Deviations from paper
| Step | Paper | wsistream | Match |
|---|---|---|---|
| Tissue detection | CLAM (exact parameters not specified) | CLAMTissueDetector (wsistream defaults) |
Approximate — same algorithm, but paper does not specify CLAM parameters to verify parity |
| Patch sizes | 256×256 and 512×512 | patch_size=256 only |
Partial — paper uses both sizes; wsistream uses one |
| Magnification | 20× (0.5 µm/px) | target_mpp=0.5 |
Exact |
| Extraction | Offline non-overlapping grid (all tissue patches) | Online random sampling (with replacement) | Different — random sampling does not guarantee full coverage |
| Normalization | ImageNet mean/std | Training code | Exact (not part of wsistream) |
| DINOv2 crop sizes / scales | "Default configuration" — specific sizes/scales not enumerated in the paper | DINOv2 defaults (global 224, scale 0.32–1.0; local 96 = 6×16, scale 0.05–0.32) | Inferred |
| DINOv2 augmentations | Standard DINOv2 training objective documented in the model card; exact augmentation chain not enumerated in the paper text | Training code | Inferred |
UNI2-h (Chen et al., 2025)
UNI2-h scales up the original UNI approach to 200M+ image tiles sampled from 350K+ diverse H&E and IHC slides (Mass General Brigham), using a ViT-H/14 with 8 register tokens (681M params). Training uses the same DINOv2 recipe (DINO + iBOT + KoLeo) with bf16 mixed-precision on A100 GPUs. Inference uses 224×224 input with ImageNet normalization, producing 1536-dimensional embeddings.

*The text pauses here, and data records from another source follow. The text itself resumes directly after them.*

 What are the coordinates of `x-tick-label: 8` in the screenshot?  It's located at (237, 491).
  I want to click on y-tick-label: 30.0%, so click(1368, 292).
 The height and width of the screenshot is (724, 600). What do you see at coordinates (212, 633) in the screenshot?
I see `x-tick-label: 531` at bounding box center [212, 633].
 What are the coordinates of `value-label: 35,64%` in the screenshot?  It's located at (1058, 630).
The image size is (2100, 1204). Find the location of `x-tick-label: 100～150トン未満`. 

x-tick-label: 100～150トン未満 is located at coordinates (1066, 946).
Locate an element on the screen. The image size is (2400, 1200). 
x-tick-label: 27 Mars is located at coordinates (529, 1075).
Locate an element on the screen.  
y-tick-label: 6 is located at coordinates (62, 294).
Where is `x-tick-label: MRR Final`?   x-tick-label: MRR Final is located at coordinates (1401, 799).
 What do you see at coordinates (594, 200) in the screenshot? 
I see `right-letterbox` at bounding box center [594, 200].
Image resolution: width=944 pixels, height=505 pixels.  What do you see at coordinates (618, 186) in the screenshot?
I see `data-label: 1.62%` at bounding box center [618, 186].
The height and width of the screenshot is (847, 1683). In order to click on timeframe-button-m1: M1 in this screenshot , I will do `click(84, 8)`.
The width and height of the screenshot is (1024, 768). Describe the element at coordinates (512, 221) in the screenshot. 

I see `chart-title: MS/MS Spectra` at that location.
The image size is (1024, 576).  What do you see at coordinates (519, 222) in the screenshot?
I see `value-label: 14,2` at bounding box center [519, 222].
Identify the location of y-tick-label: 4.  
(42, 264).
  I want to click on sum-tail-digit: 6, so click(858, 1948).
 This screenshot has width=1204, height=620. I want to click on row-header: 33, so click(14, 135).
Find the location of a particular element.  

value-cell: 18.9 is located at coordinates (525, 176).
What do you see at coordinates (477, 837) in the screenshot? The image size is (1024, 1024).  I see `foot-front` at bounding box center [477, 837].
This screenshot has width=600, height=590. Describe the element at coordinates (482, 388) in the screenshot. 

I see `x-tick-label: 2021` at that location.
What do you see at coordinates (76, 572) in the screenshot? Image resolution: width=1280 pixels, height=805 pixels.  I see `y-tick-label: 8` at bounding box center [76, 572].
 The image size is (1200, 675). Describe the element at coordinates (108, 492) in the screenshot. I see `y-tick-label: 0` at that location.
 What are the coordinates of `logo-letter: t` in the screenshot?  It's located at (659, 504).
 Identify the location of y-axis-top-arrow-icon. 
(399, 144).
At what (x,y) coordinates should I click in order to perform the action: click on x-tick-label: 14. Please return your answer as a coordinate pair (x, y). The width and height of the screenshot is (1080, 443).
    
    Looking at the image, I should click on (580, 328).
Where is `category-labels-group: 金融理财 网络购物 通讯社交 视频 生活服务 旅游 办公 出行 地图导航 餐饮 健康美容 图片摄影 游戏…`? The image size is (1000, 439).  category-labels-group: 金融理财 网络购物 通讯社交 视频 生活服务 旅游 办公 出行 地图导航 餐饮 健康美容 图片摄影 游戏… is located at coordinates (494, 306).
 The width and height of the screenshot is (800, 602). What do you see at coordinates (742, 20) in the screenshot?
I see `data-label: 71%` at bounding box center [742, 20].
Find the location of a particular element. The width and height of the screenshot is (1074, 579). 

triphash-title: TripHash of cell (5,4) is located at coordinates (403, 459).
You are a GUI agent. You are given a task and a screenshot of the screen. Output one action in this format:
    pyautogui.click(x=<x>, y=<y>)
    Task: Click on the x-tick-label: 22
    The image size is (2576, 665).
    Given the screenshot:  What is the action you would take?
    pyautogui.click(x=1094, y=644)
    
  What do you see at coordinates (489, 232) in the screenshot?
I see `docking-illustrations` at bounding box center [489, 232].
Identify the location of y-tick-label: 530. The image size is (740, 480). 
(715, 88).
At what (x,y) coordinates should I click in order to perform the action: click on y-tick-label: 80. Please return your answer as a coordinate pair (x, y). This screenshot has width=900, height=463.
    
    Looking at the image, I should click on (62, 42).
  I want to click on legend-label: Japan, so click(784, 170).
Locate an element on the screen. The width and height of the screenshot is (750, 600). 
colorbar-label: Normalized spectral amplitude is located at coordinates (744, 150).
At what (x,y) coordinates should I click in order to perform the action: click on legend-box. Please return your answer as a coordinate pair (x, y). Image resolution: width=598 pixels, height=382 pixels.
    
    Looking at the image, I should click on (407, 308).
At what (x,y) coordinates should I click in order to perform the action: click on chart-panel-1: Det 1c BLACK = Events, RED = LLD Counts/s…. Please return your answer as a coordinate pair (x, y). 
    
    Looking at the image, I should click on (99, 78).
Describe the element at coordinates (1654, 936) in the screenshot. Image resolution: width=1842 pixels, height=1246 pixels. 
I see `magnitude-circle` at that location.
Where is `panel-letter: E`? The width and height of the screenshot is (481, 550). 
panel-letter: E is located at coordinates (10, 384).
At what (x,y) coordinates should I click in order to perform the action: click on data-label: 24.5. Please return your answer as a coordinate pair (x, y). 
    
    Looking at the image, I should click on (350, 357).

Detailed preprocessing methodology for UNI2-h (tissue detection parameters, patch extraction specifics, tissue thresholds) is not publicly documented at the time of writing. The key known differences from UNI are the larger model (ViT-H/14 vs ViT-L/16), the addition of IHC slides alongside H&E, register tokens, and the substantially larger training set (350K+ vs 100K WSIs). The same wsistream approximation above applies, with the caveat that UNI2-h's exact preprocessing details cannot be verified.